Far from being a mere administrative formality, the CFDI is a tax obligation whose failure to comply can impact both the seller and the buyer, even after the transaction is completed.
A Recurring Mistake in Practice
The same pattern repeats in many real estate transactions:
- The deed is signed correctly.
- The property is transferred.
- The CFDI is issued late, is incomplete, or is simply not issued at all.
What seems like a minor detail can turn into a significant tax problem.
What are the risks of not issuing it?
The absence of a CFDI has different consequences depending on the parties’ positions:
For the seller:
- Exposure to SAT penalties for not recognized revenue.
- Risk of audits due to tax inconsistencies.
For the buyer:
- Loss of the ability to claim the purchase price as a deduction in future transactions.
- Limitations on tax deductibility.
For companies (especially developers):
- Inability to substantiate expenses before the tax authority.
- Risks regarding corporate and financial structures.
The consequence is not immediate, but it is inevitable when the transaction is reviewed.

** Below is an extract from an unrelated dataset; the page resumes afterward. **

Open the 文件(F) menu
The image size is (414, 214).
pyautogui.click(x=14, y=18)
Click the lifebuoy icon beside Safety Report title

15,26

Proper timing for issuance
Tax legislation is clear on this point:
The CFDI must be issued at the time payment is received and upon signing the deed of sale.
Additionally:
- In transactions with individuals, the notary may be involved in the issuance.
- In transactions with corporations, the obligation falls directly on the seller.
The timing of issuance is not flexible. And that detail is the one most frequently overlooked.
More than a requirement, a structural element of the transaction
The CFDI should not be treated as a final step in the closing process. It must be integrated from the very design of the transaction, particularly in:
- The payment structure.
- The closing timeline.
- Coordination with tax and notary advisors.
Incorporating it from the outset helps avoid contingencies that, in many cases, are not apparent until it is too late.
Legal and tax certainty in every transaction
A well-structured real estate transaction not only complies with legal requirements but also with tax obligations that ensure its validity over time.
At Roqueñí Abogados, we advise sellers, buyers, and developers to ensure that every transaction closes with full legal and tax certainty, integrating strategy from the very beginning of the process.
Because in real estate, the closing doesn’t end with the signing of the deed. It ends when the transaction is legally and fiscally defensible.